Selective HDAC6 inhibitor decreases lupus in mice

Abstract

Abstract Histone deacetylase 6 (HDAC6) is a Class IIb HDACs enzyme primarily residing in the cytoplasm. HDAC6 alters gene transcription by removing acetyl groups from lysine residues on transcription factors. We, and others, have previously demonstrated that HDAC6 expression is increased in systemic lupus erythematosus (SLE) patients and animal models of lupus and that inhibition of HDAC6 decreased disease. In our current studies, we tested if an orally active selective HDAC6 inhibitor would decrease disease pathogenesis in a lupus mouse model with established early disease. Importantly, we sought to delineate the cellular and molecular mechanism(s) of action for the HDAC6 inhibitor. We treated 20-week-old early-diseased NZB/W F1 (lupus) female mice with two different doses of the selective HDAC6 inhibitor (ACY-738) for five weeks. At the termination of the study, our results showed a reduced germinal center B cell response, decreased T follicular helper cells and diminished IFN-g production from T helper cells in splenic tissue.

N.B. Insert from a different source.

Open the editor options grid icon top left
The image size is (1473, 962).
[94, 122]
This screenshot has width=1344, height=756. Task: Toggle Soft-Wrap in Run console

Additionally, we found the IFNa-producing ability of plasmacytoid dendritic cells was decreased along with immunoglobulin isotype switching and the generation of pathogenic autoantibodies. Renal tissue showed decreased immunoglobulin deposition and reduced inflammation as judged by glomerular and interstitial inflammation. Taking together, these studies show selective HDAC inhibition decreased several parameters of disease pathogenesis in lupus prone mice. The decrease was in part due to inhibition of autoreactive B cell differentiation. Studies are currently underway to define further the mechanism of how HDAC6 inhibits auto-reactive B cell differentiation.